The record is the record, but Davis said he's getting his wheels back under him to attack the final eight games of the Jets' first season under first-year head coach Robert Saleh.

"Getting back in the thick of it, it's been challenging," Davis told Bart Scott and Dan Graca on this week's edition of Inside the Jets. "As the weeks have gone on, I feel like I've gotten better, gotten progressively comfortable with being out there again. Now it's just a matter of continuing to take the steps I need to get back to being who I really am out there and help the team out as much as I can."

Davis, who got in only 29 defensive snaps in his and the Jets' new defensive scheme in the preseason, has put in 124 D-snaps in his three games back in the lineup. He's had only seven tackles in those games, but when he's truly back to form, he'll be the active (305 tackles in four Detroit seasons), hard-hitting (seven forced fumbles) and occasionally QB-rattling (10.5 sacks, 23 QB hits) 'backer that he was at his Lions best.

But playing this game is much more than a headlong charge for personal glory and statistics. Davis is very much a team-oriented guy, and that came through in his give-and-take with former Jets and Ravens LB Scott on what Saleh might refer to as Football Psychology 501, trying to cope with a rough start to a season to finish strong and build a winning culture in the process.

"It's very, very tough because it's like a battle within yourself to make sure that you know, hey, we're not winning, but what can I do to make sure that I feel like we're winning?" he said. "It's about getting guys to understand that you're not going to come out in the NFL and just knock the ball out of the park, you're just not going to kill guys. You've got to chop and chop and chop. The more energy you put on doubting yourself, into that negative self talk, about yourself, the scheme, the team, the coaches, the more energy is being taken away from being successful."

Davis bares his soul in these kinds of conversations because he said he took the losses very hard as his Lions teams went from 9-7 to 6-10 to 3-12-1 to 5-11.

"We didn't win a lot of games in Detroit," he reflected. "I kind of lost sight that these are just losses, these are just wins, and because of how I carried myself based on what happened on gameday, it kind of took me to a bad place. I did a little work on myself during last season, at the end of last season, and for a long time right up until free agency, I didn't think I was going to play football this year.

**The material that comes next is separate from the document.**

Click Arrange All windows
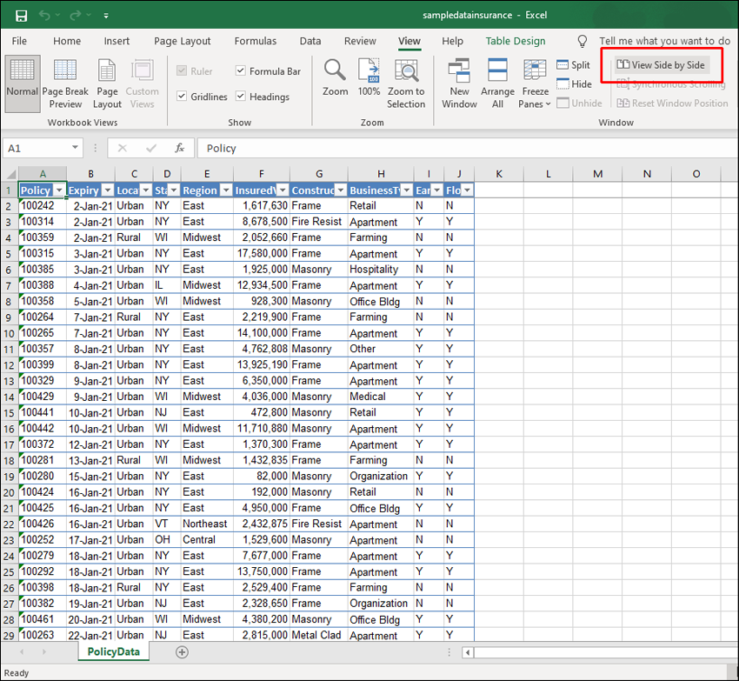The height and width of the screenshot is (681, 739). pyautogui.click(x=497, y=84)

The big question I had was why would anybody see value in me as a football player because I didn't really see that value in myself as a person."

But GM Joe Douglas, Saleh and the Jets' new staff saw Davis' both on and off the field.

"They were seeing something in me that I could bring to the table," he said. "Them just seeing that light in me, it really attracted me to this organization."

And now Davis is trying to bring his veteran savvy to the players around him on the Jets defense to help everyone realize their potential in this second half of the season, starting Sunday at home against Miami and, even including the finish vs. a pair of 6-3 teams in Tampa Bay and Buffalo, presents a stretch of opponents with a combined .400 strength of schedule.

"It's just a matter of clearly defining and deciding what you're going to do and then going to get it by any means necessary," he said. "I want to win — you never have to question that. But a win or a loss is not going to decide what I do on Monday, Tuesday, Wednesday, Thursday, Friday, Saturday or Sunday when I step back out on the field. That's not going to change the effort, the passion, the drive, the consideration, the connection I'm trying to make with my team.

"I think once we get to that place consistently, across the board, through the challenging times, not just when it's easy, things will really start to turn around for our team."